Fellows and members of the Society were too embarrassed by their own gullibility to take Sturman to Court. Since this 1892 exposé in Truth limited the Society's activities in Europe, Sturman turned to the Colonies for his guineas. However, by the following year newspapers as far away as New Zealand had picked up the story, and the Society's infamy was going before it. In Auckland, The Evening Post of 7 June 1893 heard that Edward Robert Tregear, author of The Maori-Polynesian Comparative Dictionary (1891) had received an unexpected silver medallion from the Society - posted in March and sent by the slow boat - along with the Journal and the usual offer of Fellowship in return for the usual guineas. He refused the Fellowship. Thus continued around the world the disabusement of academics and would-be academics about the Society. The title of the Evening Post's 1893 article was "A bogus literary society."

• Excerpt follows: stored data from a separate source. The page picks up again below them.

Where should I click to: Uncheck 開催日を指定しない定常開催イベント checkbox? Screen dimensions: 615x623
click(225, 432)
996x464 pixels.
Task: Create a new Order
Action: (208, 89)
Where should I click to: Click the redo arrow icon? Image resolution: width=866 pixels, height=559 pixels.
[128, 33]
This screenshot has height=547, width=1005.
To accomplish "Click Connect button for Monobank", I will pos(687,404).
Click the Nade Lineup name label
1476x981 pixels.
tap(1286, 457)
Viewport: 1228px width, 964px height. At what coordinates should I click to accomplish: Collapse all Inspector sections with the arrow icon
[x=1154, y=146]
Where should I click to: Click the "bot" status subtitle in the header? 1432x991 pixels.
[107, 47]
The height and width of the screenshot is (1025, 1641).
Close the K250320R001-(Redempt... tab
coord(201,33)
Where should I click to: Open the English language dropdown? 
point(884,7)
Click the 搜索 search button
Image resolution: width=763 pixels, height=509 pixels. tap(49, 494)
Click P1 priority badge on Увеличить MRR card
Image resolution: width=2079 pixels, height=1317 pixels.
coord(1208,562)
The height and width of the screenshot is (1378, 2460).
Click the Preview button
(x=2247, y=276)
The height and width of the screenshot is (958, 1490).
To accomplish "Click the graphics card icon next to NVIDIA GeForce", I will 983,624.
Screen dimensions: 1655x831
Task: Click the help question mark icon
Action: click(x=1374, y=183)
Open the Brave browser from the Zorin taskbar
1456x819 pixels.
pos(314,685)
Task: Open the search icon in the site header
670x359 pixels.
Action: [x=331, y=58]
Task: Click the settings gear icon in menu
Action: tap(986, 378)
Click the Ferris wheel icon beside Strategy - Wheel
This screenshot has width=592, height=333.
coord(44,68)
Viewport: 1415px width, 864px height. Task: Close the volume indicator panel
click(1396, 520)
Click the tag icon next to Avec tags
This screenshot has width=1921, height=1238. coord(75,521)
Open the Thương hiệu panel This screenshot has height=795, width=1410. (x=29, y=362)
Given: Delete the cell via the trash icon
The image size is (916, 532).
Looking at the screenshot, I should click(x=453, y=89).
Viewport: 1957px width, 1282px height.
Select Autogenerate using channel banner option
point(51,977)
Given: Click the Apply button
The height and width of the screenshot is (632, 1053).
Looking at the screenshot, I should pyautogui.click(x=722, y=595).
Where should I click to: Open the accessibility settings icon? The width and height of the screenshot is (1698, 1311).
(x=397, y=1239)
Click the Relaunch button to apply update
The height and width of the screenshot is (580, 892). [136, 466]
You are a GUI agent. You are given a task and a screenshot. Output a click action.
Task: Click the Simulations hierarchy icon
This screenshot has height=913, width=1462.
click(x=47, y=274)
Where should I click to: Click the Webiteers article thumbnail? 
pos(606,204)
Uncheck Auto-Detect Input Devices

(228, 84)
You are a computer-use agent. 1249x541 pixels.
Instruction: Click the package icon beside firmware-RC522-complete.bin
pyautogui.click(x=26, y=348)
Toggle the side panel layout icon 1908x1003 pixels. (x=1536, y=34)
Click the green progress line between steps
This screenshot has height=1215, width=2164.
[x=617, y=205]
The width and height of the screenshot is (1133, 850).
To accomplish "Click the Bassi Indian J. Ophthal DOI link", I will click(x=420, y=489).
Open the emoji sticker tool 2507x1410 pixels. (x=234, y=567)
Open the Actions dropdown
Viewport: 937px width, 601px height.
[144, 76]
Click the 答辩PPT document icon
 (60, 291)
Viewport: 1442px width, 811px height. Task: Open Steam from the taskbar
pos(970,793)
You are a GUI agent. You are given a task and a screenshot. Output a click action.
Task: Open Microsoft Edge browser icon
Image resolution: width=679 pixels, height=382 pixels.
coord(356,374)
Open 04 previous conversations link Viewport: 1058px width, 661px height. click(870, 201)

The Society was still awarding Certificates of Merit for, or in a small private girls' school in Leicester in 1916 when the Honorary President was J Misindsay (?) M.A., LLD, and the Honorary Secretary was John C Mascarewhas PhD, FCS. The Society's offices at that time were 160 Holland Road, Kensington. These certificates, including some 'with Honours', and occasional 'prizes', appear to have been awarded to bright girls, in a variety of subjects including 'Writing' (for younger girls), 'Art Needlework', and 'Pen and Ink Drawing'. The certificates note that the Society was Instituted on 10 November 1881, and Incorporated on 27 August 1895.